Dataset records:
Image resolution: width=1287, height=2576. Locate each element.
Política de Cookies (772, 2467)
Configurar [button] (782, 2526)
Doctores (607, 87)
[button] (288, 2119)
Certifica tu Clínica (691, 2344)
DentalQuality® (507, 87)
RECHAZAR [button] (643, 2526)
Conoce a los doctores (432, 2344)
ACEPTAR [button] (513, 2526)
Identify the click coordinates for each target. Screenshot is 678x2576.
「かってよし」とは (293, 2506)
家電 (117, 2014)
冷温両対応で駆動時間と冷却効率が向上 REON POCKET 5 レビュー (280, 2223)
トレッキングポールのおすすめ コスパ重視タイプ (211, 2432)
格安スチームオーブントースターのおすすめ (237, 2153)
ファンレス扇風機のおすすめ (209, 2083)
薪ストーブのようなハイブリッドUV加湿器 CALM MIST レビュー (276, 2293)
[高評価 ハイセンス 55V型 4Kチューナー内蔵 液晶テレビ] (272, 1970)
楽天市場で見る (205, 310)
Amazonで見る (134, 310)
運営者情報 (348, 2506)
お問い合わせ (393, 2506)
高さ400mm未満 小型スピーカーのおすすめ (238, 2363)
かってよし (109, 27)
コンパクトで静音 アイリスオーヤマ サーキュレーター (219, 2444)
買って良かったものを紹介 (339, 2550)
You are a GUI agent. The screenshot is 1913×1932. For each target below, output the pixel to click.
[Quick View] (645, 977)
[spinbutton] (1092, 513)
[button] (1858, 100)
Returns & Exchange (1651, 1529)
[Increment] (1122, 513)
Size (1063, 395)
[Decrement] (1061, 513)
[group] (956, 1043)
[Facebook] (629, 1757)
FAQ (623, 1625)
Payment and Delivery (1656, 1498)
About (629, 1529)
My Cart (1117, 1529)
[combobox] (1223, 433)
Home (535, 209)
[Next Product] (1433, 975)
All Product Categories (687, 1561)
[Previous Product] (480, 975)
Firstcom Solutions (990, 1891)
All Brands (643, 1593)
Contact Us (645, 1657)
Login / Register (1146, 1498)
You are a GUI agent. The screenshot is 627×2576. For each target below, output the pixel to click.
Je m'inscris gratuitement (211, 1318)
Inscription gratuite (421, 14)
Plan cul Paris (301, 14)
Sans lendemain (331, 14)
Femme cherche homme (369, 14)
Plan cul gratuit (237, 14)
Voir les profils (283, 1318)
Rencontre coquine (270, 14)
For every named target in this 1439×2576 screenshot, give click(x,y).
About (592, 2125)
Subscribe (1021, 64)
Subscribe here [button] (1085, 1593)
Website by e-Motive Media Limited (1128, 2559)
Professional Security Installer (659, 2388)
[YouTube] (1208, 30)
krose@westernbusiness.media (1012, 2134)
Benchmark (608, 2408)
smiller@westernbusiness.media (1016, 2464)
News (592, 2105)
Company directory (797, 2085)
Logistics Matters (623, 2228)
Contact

Exercise brief: Transcribe the lines from the first line of the records through the line that contains "[spinbutton] (1092, 513)", both included, and add nothing else.

Exercise output:
Image resolution: width=1287, height=2576. Locate each element.
Política de Cookies (772, 2467)
Configurar [button] (782, 2526)
Doctores (607, 87)
[button] (288, 2119)
Certifica tu Clínica (691, 2344)
DentalQuality® (507, 87)
RECHAZAR [button] (643, 2526)
Conoce a los doctores (432, 2344)
ACEPTAR [button] (513, 2526)
Identify the click coordinates for each target. Screenshot is 678x2576.
「かってよし」とは (293, 2506)
家電 (117, 2014)
冷温両対応で駆動時間と冷却効率が向上 REON POCKET 5 レビュー (280, 2223)
トレッキングポールのおすすめ コスパ重視タイプ (211, 2432)
格安スチームオーブントースターのおすすめ (237, 2153)
ファンレス扇風機のおすすめ (209, 2083)
薪ストーブのようなハイブリッドUV加湿器 CALM MIST レビュー (276, 2293)
[高評価 ハイセンス 55V型 4Kチューナー内蔵 液晶テレビ] (272, 1970)
楽天市場で見る (205, 310)
Amazonで見る (134, 310)
運営者情報 (348, 2506)
お問い合わせ (393, 2506)
高さ400mm未満 小型スピーカーのおすすめ (238, 2363)
かってよし (109, 27)
コンパクトで静音 アイリスオーヤマ サーキュレーター (219, 2444)
買って良かったものを紹介 (339, 2550)
You are a GUI agent. The screenshot is 1913×1932. For each target below, output the pixel to click.
[Quick View] (645, 977)
[spinbutton] (1092, 513)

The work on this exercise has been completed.